## Exercise
Reproduce the passage on gender equality below in full, word for word and with its punctuation unchanged.

## Text for analysis

--- START ---

"End all forms of discrimination against all women and girls everywhere; eliminate all forms of violence against all women and girls in the public and private spheres, including trafficking and sexual and other types of exploitation.
Recognize and value unpaid care and domestic work through the provision of public services, infrastructure and social protection policies and the promotion of shared responsibility within the household and the family as nationally appropriate."
The pandemic has highlighted the need for swift action to address the gender inequality that remains pervasive globally and to get back on track for achieving gender equality. Women have played a critical role in the response to the pandemic as front-line health workers, caregivers, and managers and leaders of the response and recovery efforts. However, they remain underrepresented in critical leadership positions, and their rights and priorities are often not explicitly addressed in those efforts. The crisis presents an opportunity to reshape and rebuild systems, laws, policies and institutions in order to advance gender equality."
By 2019, women accounted for nearly 39 per cent of the global labour force, but held only 28.3 per cent of managerial positions, a rise of 3 percentage points since 2000.
Empowering more women with mobile telephones has been shown to accelerate social and economic development. However, in the 66 countries and territories with data for the period 2017–2019, average mobile telephone ownership was 8.5 percentage points lower for women than for men."

--- END ---

## Records provided
--- START ---

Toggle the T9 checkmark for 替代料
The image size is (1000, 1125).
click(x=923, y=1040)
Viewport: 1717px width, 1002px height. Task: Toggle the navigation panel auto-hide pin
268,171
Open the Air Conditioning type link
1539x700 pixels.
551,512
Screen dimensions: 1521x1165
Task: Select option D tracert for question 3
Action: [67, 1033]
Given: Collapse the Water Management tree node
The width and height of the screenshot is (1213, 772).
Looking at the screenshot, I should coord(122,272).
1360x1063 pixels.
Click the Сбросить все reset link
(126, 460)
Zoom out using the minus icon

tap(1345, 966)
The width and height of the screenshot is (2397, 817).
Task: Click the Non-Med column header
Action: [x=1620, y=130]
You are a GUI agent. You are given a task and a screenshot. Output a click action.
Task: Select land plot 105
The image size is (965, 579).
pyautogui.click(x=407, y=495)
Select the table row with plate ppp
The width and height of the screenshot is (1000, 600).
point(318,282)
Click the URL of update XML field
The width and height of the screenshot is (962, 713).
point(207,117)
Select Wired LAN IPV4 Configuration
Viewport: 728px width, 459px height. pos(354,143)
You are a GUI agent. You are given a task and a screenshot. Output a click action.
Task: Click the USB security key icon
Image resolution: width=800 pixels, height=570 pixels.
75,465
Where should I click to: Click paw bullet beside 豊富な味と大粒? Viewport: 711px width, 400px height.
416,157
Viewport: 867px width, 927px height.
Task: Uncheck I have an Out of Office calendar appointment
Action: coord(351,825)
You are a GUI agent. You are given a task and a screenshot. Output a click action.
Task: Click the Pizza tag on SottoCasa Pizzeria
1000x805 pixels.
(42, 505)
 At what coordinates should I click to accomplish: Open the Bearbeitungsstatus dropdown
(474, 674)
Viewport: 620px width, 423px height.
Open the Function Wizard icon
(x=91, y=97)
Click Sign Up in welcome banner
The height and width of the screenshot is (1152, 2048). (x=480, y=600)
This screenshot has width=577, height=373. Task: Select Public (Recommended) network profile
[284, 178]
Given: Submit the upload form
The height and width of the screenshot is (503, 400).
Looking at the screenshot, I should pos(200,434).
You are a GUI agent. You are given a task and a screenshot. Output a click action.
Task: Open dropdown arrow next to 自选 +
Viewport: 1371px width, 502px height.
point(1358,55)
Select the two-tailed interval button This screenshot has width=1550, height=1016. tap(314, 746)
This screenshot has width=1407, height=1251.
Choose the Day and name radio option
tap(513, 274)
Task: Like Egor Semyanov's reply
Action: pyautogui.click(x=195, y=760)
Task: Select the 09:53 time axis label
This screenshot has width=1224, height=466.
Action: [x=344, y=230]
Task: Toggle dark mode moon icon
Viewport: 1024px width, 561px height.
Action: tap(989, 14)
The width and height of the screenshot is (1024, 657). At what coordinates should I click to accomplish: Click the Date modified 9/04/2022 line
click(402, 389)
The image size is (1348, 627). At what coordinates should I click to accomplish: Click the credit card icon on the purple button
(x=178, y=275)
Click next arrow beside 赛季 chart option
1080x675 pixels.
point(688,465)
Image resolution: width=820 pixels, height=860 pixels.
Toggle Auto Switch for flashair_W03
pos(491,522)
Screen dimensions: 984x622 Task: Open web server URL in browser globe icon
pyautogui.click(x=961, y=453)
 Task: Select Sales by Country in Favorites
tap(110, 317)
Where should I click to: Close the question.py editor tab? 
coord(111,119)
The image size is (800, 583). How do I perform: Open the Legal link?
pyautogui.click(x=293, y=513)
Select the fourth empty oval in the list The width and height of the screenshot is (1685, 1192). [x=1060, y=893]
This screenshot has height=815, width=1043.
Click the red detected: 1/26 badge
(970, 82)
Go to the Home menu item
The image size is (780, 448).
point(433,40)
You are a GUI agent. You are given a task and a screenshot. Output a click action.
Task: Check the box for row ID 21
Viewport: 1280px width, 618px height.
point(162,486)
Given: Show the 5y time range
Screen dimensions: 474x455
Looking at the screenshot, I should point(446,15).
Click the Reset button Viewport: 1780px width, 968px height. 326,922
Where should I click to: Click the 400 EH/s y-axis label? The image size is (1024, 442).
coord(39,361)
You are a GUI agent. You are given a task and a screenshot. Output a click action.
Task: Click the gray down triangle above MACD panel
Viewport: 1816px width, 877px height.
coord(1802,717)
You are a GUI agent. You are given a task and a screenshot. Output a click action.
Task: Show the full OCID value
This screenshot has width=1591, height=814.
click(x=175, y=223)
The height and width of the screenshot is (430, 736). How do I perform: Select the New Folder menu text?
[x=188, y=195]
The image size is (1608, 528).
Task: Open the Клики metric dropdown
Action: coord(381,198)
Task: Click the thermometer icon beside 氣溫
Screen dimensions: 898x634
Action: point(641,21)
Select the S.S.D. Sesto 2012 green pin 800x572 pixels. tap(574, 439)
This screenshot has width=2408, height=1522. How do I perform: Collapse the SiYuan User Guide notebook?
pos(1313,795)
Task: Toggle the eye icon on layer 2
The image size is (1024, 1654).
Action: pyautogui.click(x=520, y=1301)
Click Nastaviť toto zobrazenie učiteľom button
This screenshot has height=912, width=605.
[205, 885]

--- END ---

## Solved exercise
"End all forms of discrimination against all women and girls everywhere; eliminate all forms of violence against all women and girls in the public and private spheres, including trafficking and sexual and other types of exploitation.
Recognize and value unpaid care and domestic work through the provision of public services, infrastructure and social protection policies and the promotion of shared responsibility within the household and the family as nationally appropriate."
The pandemic has highlighted the need for swift action to address the gender inequality that remains pervasive globally and to get back on track for achieving gender equality. Women have played a critical role in the response to the pandemic as front-line health workers, caregivers, and managers and leaders of the response and recovery efforts. However, they remain underrepresented in critical leadership positions, and their rights and priorities are often not explicitly addressed in those efforts. The crisis presents an opportunity to reshape and rebuild systems, laws, policies and institutions in order to advance gender equality."
By 2019, women accounted for nearly 39 per cent of the global labour force, but held only 28.3 per cent of managerial positions, a rise of 3 percentage points since 2000.
Empowering more women with mobile telephones has been shown to accelerate social and economic development. However, in the 66 countries and territories with data for the period 2017–2019, average mobile telephone ownership was 8.5 percentage points lower for women than for men."